Indeed, it will take many times to get the timing just right, but once you’ve done a shot or two or ten and flip through what you’ve captured, you get a really good idea of where you’re succeeding and how you can improve the shot.

kelly reading outside skirt


Okay, so you can use a self-timer, but….what else?

Selfies aren’t just of your face, and sometimes the most interesting shots are those which aren’t of your face. Though the photo immediately above doesn’t show the book I’m reading, it works because it showcases that I’m reading *and* it shows off my literary tattoo nicely. In the photo above that, I wanted the focus to be on my hands and the book, rather than my face.

Likewise, selfies don’t need to be face-on. Some of the most interesting bookish selfies are those which are shot from unconventional angles. The middle photo works because it’s been shot from a picnic table (the camera is propped against my purse, so nothing fancy). Do not be afraid to put your camera somewhere different, set the self-timer, and experiment with the different colors, perspectives, and textures you get. I’m a huge fan of texture in my pictures, so the weaving on my skirt in the above photo really works for me, as does the ripply effect of the picnic table top.

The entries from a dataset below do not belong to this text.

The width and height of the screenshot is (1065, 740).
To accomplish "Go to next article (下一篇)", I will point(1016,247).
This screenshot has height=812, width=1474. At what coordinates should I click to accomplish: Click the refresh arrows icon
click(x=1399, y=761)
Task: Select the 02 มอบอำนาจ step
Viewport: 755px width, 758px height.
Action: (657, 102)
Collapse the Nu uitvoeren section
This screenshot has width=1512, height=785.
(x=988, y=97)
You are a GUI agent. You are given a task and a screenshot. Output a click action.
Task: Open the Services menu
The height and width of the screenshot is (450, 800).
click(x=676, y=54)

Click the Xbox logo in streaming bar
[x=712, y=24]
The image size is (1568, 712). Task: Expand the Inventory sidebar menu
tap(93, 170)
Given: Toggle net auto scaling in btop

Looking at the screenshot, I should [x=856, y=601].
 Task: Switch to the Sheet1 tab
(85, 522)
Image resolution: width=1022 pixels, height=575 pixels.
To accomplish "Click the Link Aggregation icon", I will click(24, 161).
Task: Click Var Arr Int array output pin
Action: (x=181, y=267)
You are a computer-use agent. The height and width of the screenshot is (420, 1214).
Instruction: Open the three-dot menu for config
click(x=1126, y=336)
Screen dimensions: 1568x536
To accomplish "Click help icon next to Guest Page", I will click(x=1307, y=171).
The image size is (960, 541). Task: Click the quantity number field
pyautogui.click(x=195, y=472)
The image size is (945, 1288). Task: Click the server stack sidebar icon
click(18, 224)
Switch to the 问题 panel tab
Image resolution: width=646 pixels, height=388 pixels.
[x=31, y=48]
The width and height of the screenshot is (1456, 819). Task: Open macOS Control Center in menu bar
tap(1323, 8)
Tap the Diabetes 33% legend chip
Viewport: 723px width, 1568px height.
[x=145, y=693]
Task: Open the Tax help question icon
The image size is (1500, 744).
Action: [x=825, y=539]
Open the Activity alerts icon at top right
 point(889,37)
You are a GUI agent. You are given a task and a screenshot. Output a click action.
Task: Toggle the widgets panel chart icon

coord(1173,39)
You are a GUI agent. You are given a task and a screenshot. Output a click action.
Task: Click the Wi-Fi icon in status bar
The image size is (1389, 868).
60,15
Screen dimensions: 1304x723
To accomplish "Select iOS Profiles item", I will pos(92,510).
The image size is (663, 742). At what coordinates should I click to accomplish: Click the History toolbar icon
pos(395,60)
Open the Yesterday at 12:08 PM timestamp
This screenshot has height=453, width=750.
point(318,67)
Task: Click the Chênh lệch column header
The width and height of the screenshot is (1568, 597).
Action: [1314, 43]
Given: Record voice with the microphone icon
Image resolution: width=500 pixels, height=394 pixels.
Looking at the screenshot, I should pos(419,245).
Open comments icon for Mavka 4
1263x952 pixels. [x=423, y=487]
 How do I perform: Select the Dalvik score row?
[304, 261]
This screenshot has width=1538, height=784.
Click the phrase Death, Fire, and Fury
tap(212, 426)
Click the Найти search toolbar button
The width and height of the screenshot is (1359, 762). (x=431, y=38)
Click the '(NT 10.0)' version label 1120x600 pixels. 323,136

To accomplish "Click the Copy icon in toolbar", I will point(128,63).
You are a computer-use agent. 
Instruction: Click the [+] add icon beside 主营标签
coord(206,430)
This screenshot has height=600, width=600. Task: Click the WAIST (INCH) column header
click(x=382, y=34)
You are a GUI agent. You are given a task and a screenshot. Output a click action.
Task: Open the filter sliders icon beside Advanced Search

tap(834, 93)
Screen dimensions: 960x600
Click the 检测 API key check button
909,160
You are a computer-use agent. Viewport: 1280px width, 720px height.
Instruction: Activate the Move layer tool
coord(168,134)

outside lying down reading


This might be my favorite bookish selfie. I took it from below me, propping my phone camera against a rock (seriously, use what you have rather than buy fancy equipment). In that place, I was able to see where my back facing camera was aiming, and I set the book where I wanted it to be positioned. When I got the timer ready, I laid down behind the book.

You know the annoying glare of selfie-arm when you’re wearing sunglasses and taking a shot? Do you know what you don’t see in this?

It’s because I used the self-timer. This was not the first shot nor the second nor the third. But after fifteen — and remember, this is only taking 5 or 10 minutes of your day, tops —  I got one that even had my hair blowing in the breeze. Boom. The glowing effect of the grass adds some cool texture as well.

There is a lot more that can be said about technical aspects of photography, but it boils down to experimentation. There are times of day that are more advantageous to shoot outside (early in the morning and right before the sun goes down are great, though the three outdoor shots here are all during the midday) and there are places in your house that work much better than others (windows are your friend). Gray days outside are also excellent for photos. You’ll often create more visual interest in your selfie if it’s not dead center in your shot (if you make your central piece — you! — fit in the top half, bottom half, or along the sides of your frame, you might find it more interesting than if you’re perfectly centered…but that’s a preference and not a rule).

And it should be stated that there is no shame in editing your shots. I’m a bit minimalist in my editing, since I like to take the cleanest shots I can and then boost it just a tad, but if you take a shot that’s just okay, using a variety of apps or even your built-in camera tools can make it go from okay to pretty damn good. There is no shame in using more than one app to make your photo the way you want to make your photo.

My favorite app for editing is one that’s incredibly simple: Pic-Tap-Go. I’ve used this little $2 app as much as I’ve used any others on my phone. Being able to adjust how much of a filter you want is nice, as is being able to layer them. Pic Stitch (a freebie!) will let you stitch together a few photos, which can be nice if you want to create a collage of bookish selfies. I also really like using Faded (freebie, though you can make in-app purchases) to give my photos a uniform look across social media; this app has a lot of great photo enhancing tools and filters, as well.

Let me repeat a key piece of advice: use the back facing camera. It might be easier to see yourself in the front facing camera, but let’s remember that the fact it’s mirrored means your book title isn’t going to be readable left-to-write. The work you put into using the back facing camera and experimenting pays off not just because you look better but also because you can show off the title of what you’re reading without a problem.

Now get to creating some killer bookish selfies — perhaps you can start by figuring out a great way to take a selfie in front of your bookshelf.